J. Johnston, I. Henter, C. Zarate

Pharmacology and Therapeutics May 1, 2023 DOI: 10.1016/j.pharmthera.2023.108431 via Semantic Scholar

Summary

Ketamine shows rapid antidepressant effects in treatment-resistant depression, but side effects and misuse risk limit its use. Its two enantiomers, (S)- and (R)-ketamine, work through different mechanisms: (S)-ketamine affects mTORC1 signaling, while (R)-ketamine affects ERK signaling. Preclinical studies suggest divergent pathways, and clinical research indicates (R)-ketamine has a milder side effect profile and reduces depression scores. However, recent randomized controlled trials found (R)-ketamine had no significant antidepressant efficacy compared to placebo, so caution is needed when interpreting its therapeutic potential. Further research is required to optimize dosing, route, and administration for each enantiomer.

Study at a glance

Characteristics Review Randomized Peer reviewed
Keywords Medicine
Citations 106
Key finding Recent randomized controlled trials found that (R)-ketamine had no significant antidepressant efficacy compared to placebo, despite showing a milder side effect profile and decreasing depression rating scale scores.

Abstract

Ketamine, an N-methyl-D-aspartate receptor (NMDAR) antagonist first developed as an anesthetic, has shown significant promise as a medication with rapid antidepressant properties in treatment-resistant depression. However, concerns such as adverse side effects and potential misuse liability have limited its widespread use. Racemic ketamine has two enantiomers—(S)- and (R)-ketamine—that appear to have disparate underlying mechanisms. This brief review summarizes some of the most recent preclinical and clinical research regarding the convergent and divergent prophylactic, immediate, and sustained antidepressant effects of (S)- and (R)-ketamine while addressing potential differences in their side effect and misuse liability profiles. Preclinical research suggests divergent mechanisms underlying (S)- and (R)-ketamine, with (S)-ketamine more directly affecting mechanistic target of rapamycin complex 1 (mTORC1) signaling and (R)-ketamine more directly affecting extracellular signal-related kinase (ERK) signaling.

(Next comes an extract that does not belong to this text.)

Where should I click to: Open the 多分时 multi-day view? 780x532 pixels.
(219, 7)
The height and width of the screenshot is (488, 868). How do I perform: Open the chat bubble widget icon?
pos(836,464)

Clinical research suggests that (R)-ketamine has a milder side effect profile than (S)-ketamine and decreases depression rating scale scores, but recent randomized, controlled trials found that it had no significant antidepressant efficacy compared to placebo, suggesting that caution is warranted in interpreting its therapeutic potential. Future preclinical and clinical research is needed to maximize the efficacy of each enantiomer, either by optimizing dose, route of administration, or administration paradigm.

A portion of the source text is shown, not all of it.